Start of Source excerpt

10.13      Survival of Representations and Warranties.  All representations and
warranties made hereunder and in any other Loan Document or other document
delivered pursuant hereto or thereto or in connection herewith or therewith
shall survive the execution and delivery hereof and thereof.  Such
representations and warranties have been or will be relied upon by the
Administrative Agent and each Lender, regardless of any investigation made by
the Administrative Agent or any Lender or on their behalf and notwithstanding
that the Administrative Agent or any Lender may have had notice or knowledge of
any Default or Event of Default at the time of any Borrowing, and shall continue
in full force and effect as long as any Loan or any other Obligation shall
remain unpaid or unsatisfied.

End of Source excerpt

* Tasks *
[A] Per the survival clause, for how long do the representations and warranties stay in full force and effect?
[B] Copy out the stretch of the survival clause from "10.13      Survival of" through "unpaid or unsatisfied.".

Start of Listed entries

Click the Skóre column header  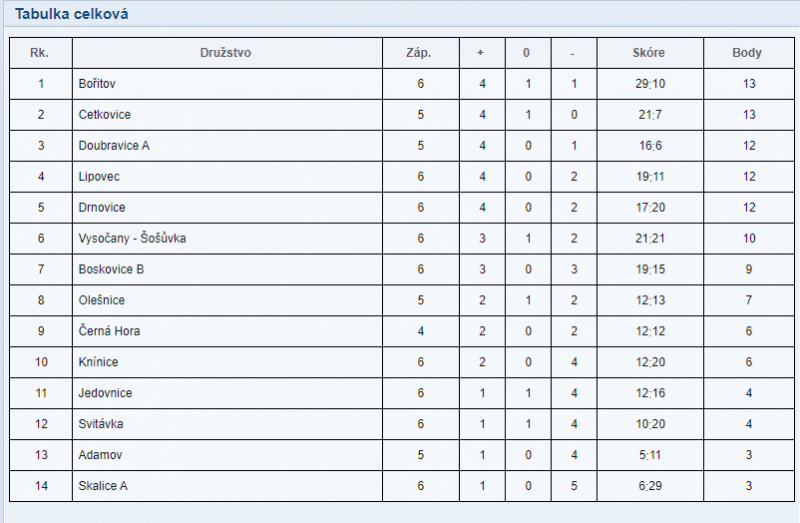pos(648,53)
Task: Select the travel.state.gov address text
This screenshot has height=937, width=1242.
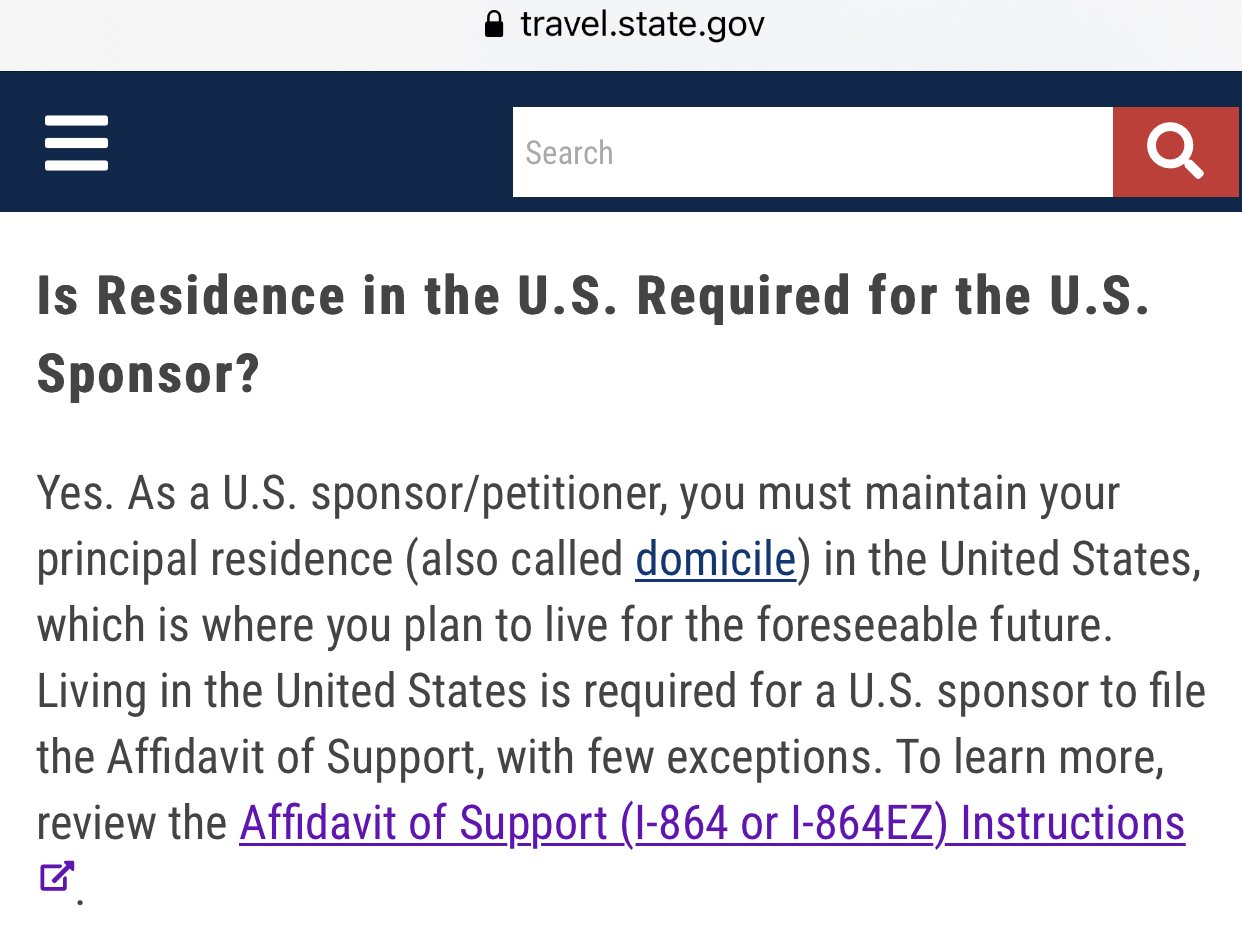Action: pos(642,24)
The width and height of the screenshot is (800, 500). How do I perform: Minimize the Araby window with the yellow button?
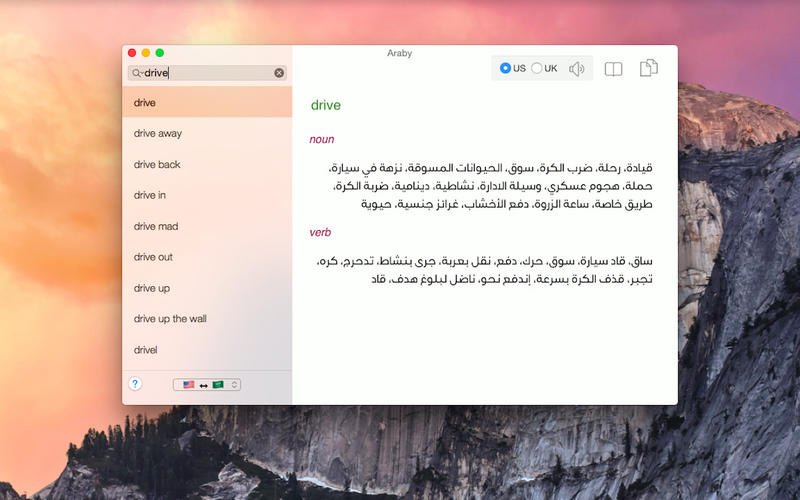(x=146, y=52)
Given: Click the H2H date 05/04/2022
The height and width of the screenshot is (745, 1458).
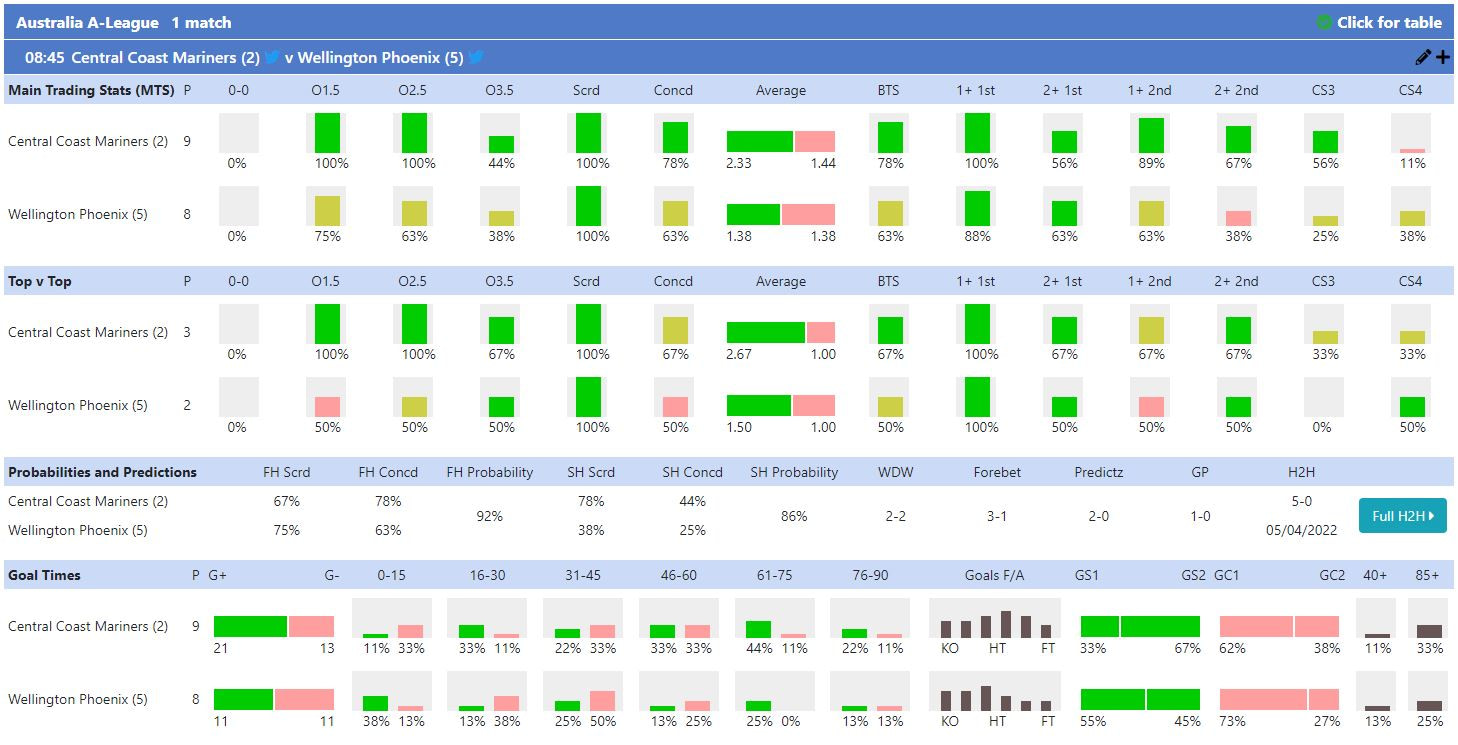Looking at the screenshot, I should tap(1301, 530).
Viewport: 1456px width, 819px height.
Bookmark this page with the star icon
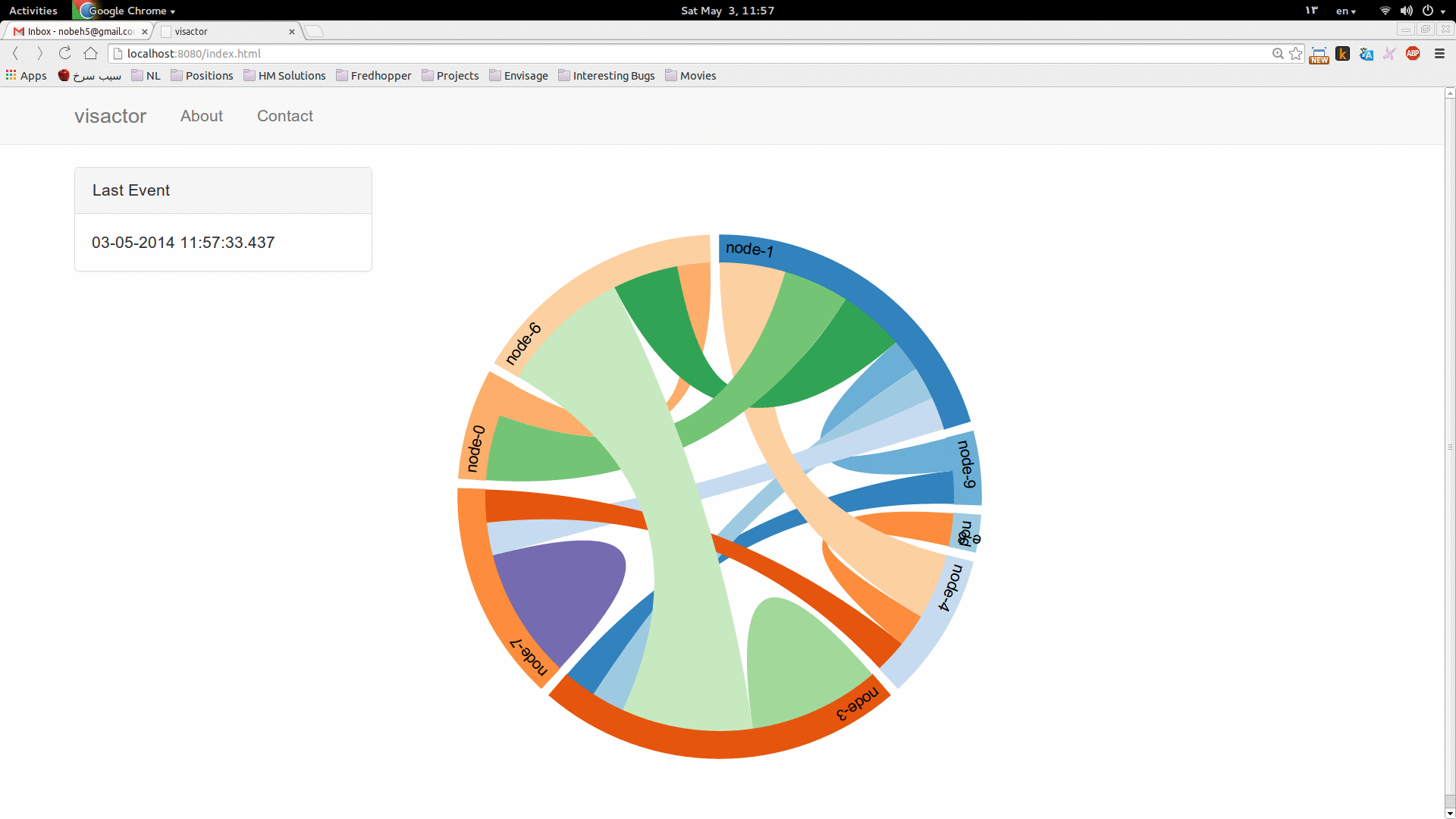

End of Listed entries

* Problem solutions *
[A] As long as any Loan or any other Obligation shall remain unpaid or unsatisfied.

[B]
10.13      Survival of Representations and Warranties.  All representations and
warranties made hereunder and in any other Loan Document or other document
delivered pursuant hereto or thereto or in connection herewith or therewith
shall survive the execution and delivery hereof and thereof.  Such
representations and warranties have been or will be relied upon by the
Administrative Agent and each Lender, regardless of any investigation made by
the Administrative Agent or any Lender or on their behalf and notwithstanding
that the Administrative Agent or any Lender may have had notice or knowledge of
any Default or Event of Default at the time of any Borrowing, and shall continue
in full force and effect as long as any Loan or any other Obligation shall
remain unpaid or unsatisfied.